Exercise instructions:
Reproduce the material below line for line, changing nothing.

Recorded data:
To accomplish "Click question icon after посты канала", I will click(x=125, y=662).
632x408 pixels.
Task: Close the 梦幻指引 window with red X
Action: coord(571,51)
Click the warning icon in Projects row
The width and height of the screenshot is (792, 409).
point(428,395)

Answer to the problem:
To accomplish "Click question icon after посты канала", I will click(x=125, y=662).
632x408 pixels.
Task: Close the 梦幻指引 window with red X
Action: coord(571,51)
Click the warning icon in Projects row
The width and height of the screenshot is (792, 409).
point(428,395)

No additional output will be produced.